Alright so, I haven't played in three years according to Steam, so I've just bought the new DLC to bring me up to speed and I'm now looking at running a Necrophage campaign. Are they particularly good, as a 'friendly to new/returning players' race? I'm also wondering about their end goal achievement, "With great power", as it's not 100% clearly worded, IMO. To confirm, does that mean I can still get it if I build nine observation posts, then occasionally perform a 'raid' bombardment to abduct pops to throw into my unique pop-converter building? (Also, what if they then become a normal civ? Gloves off, or do they still count as pre-FTL for the achievement, as they were pre-FTL at game start? I'm not much of an achievement hunter, but in Paradox games I like having one 'major'/game-end one to go for, each run.)

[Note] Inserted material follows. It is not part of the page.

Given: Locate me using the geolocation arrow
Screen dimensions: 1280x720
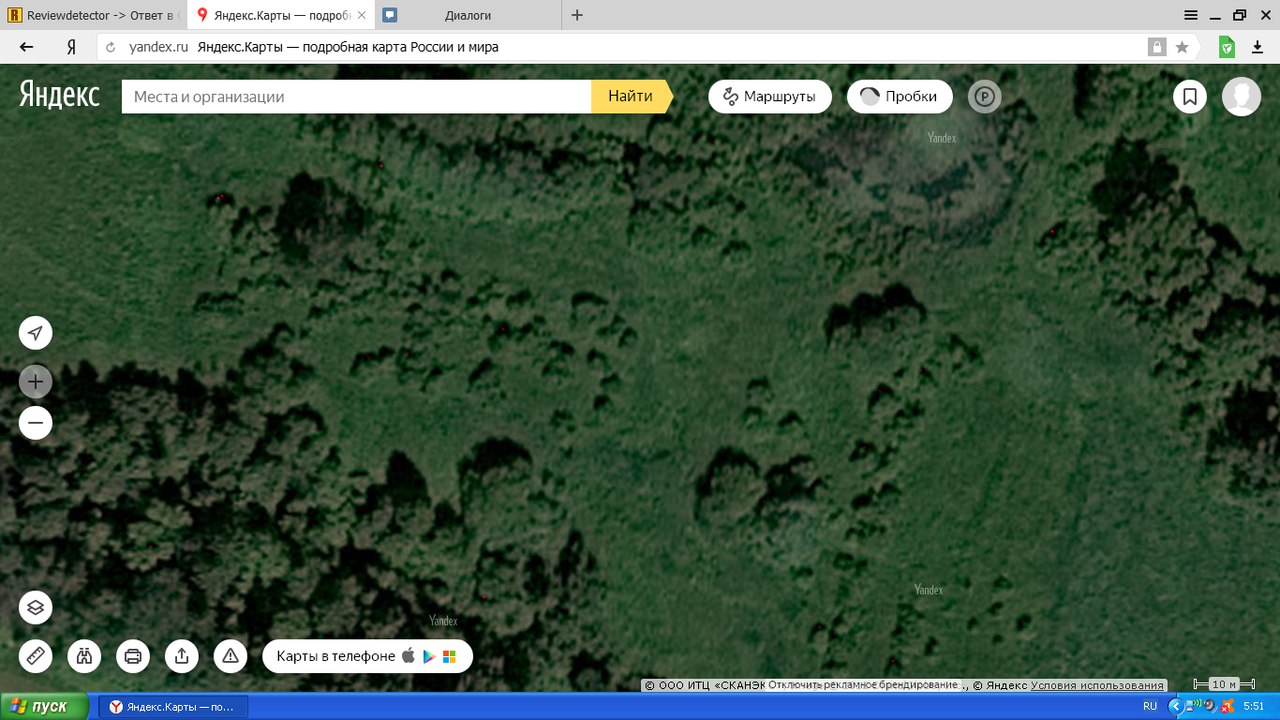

Necrophage is probably the most powerful aggressive/genocidal option available. Abducting pops is pretty slow through despoilers; you're way better off just invading and taking slaves.

Imo they're easier to play as a devouring swarm/terravores, you don't have to balance your slave pop vs your Necrophage pops because everyone gets auto purged. If you're not playing a gestalt consciousness, focus on getting as big a slave base as possible to support your Necrophage pops, and take psionic ascension. Psionic necro pops are crazy good.